Deux jeunes ont péri en une seule nuit à Buea, au Cameroun, asphyxiés par le monoxyde de carbone. Un gaz silencieux, invisible, inodore. Aucun avertissement, aucun signal d'alarme. Juste un simple brasero allumé dans une chambre fermée pour combattre le froid nocturne, une pratique si commune dans nos régions. Ces deux décès rappellent une vérité cruelle : ce qui nous réchauffe peut nous tuer. Les proches des victimes portent le poids de l'incompréhension. Comment un geste quotidien a-t-il pu devenir mortel ? Pourquoi personne ne le savait ?
Le monoxyde de carbone : le danger méconnu des foyers africains
En Afrique, les braseros et les poêles de fortune sont des incontournables durant la saison froide. Peu de gens savent pourtant que la combustion incomplète du charbon de bois libère du monoxyde de carbone, ce gaz mortel qui s'accumule dans les espaces clos. Les symptoumes arrivent souvent trop tard : maux de tête, vertiges, confusion, puis perte de conscience. À Buea comme dans de nombreuses villes camerounaises, cette réalité reste largement ignorée. Les familles dont les enfants grelottent la nuit cherchent des solutions simples, accessibles, sans imaginer les conséquences. Un chauffage de fortune semble être la réponse. Personne ne parle du risque.

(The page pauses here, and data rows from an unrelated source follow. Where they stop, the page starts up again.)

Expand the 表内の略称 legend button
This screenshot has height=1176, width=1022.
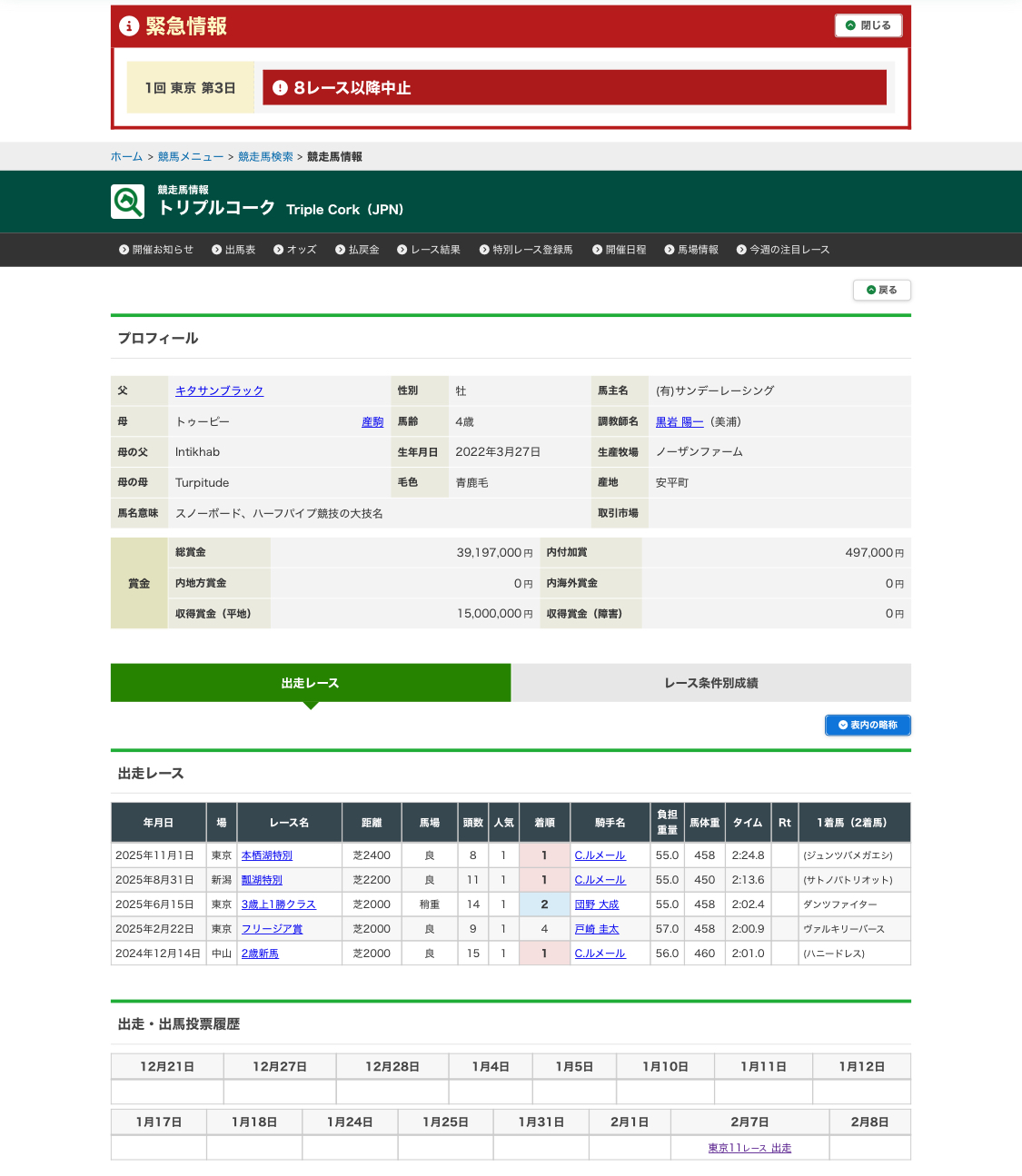pyautogui.click(x=868, y=725)
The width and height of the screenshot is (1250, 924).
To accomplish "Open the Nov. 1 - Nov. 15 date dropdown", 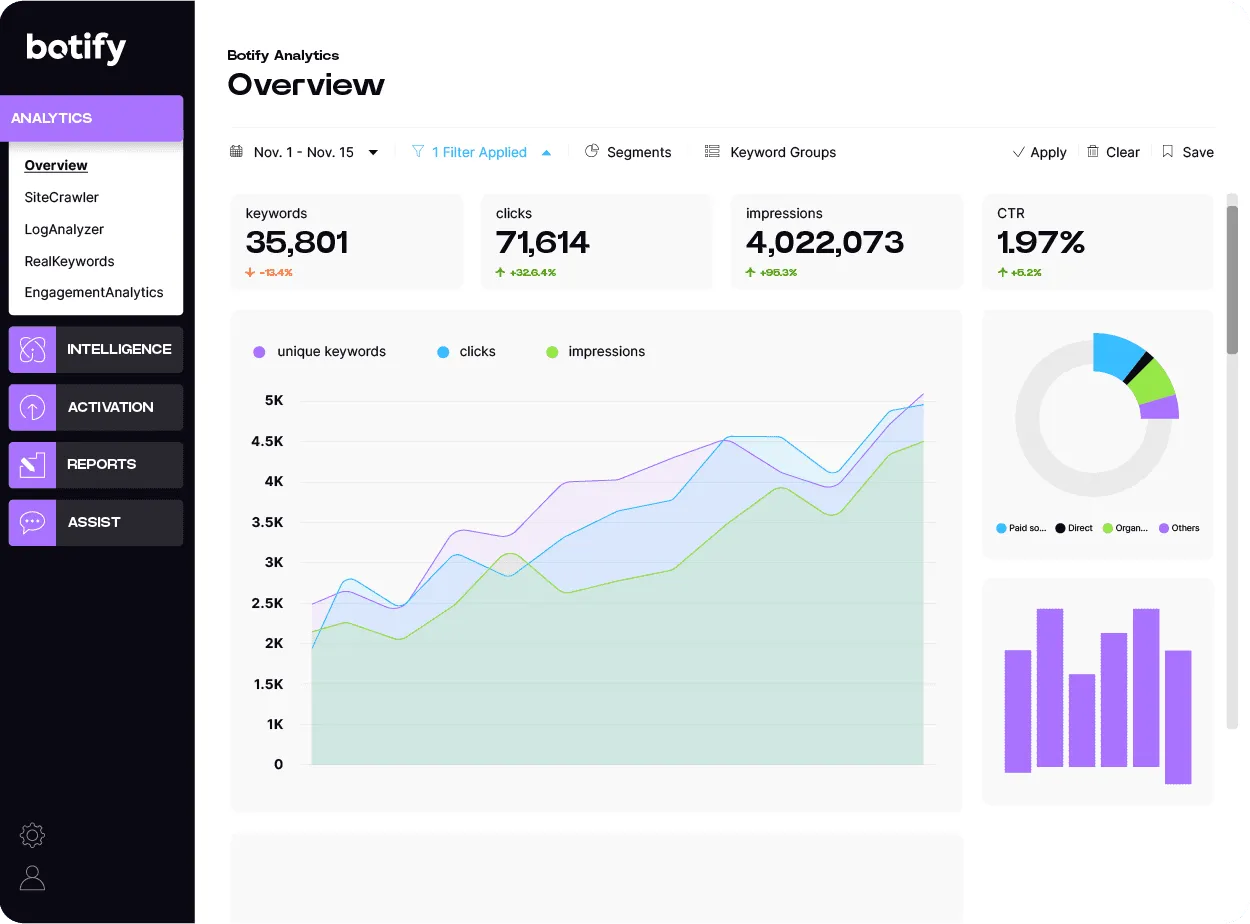I will pos(371,152).
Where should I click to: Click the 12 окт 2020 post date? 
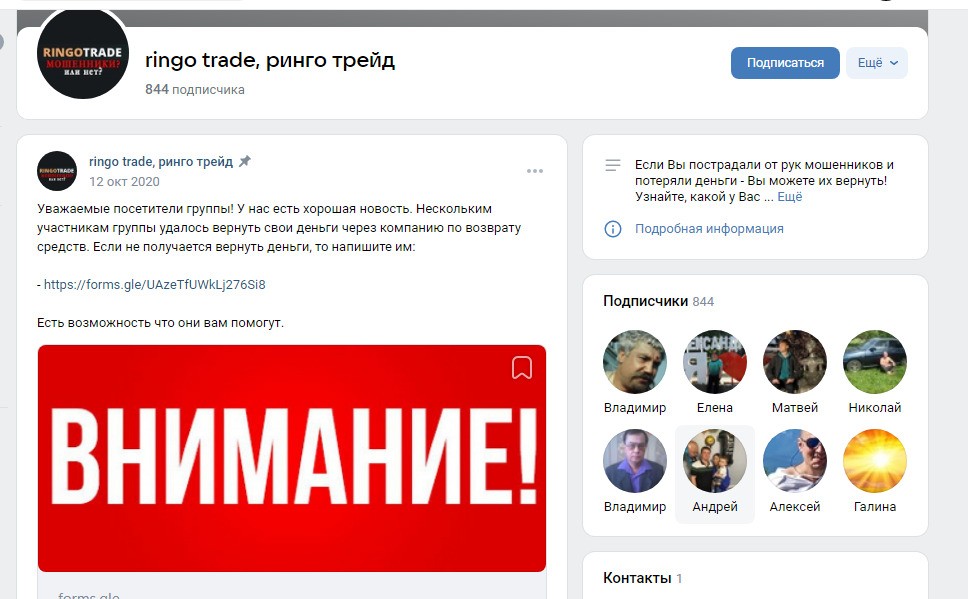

Une prise de conscience urgente pour sauver d'autres vies
Ces deux décès à Buea doivent être un cri d'alerte. Les autorités sanitaires camerounaises, les collectivités locales et les organisations de santé doivent s'emparer de ce sujet. Des campagnes d'information, des alternatives de chauffage sécurisé, une meilleure réglementation des appareils de combustion : tout est possible. En attendant, aérez vos chambres, jamais de brasero dans un espace clos. Parce que chaque vie compte, et aucun réchauffement ne vaut une vie.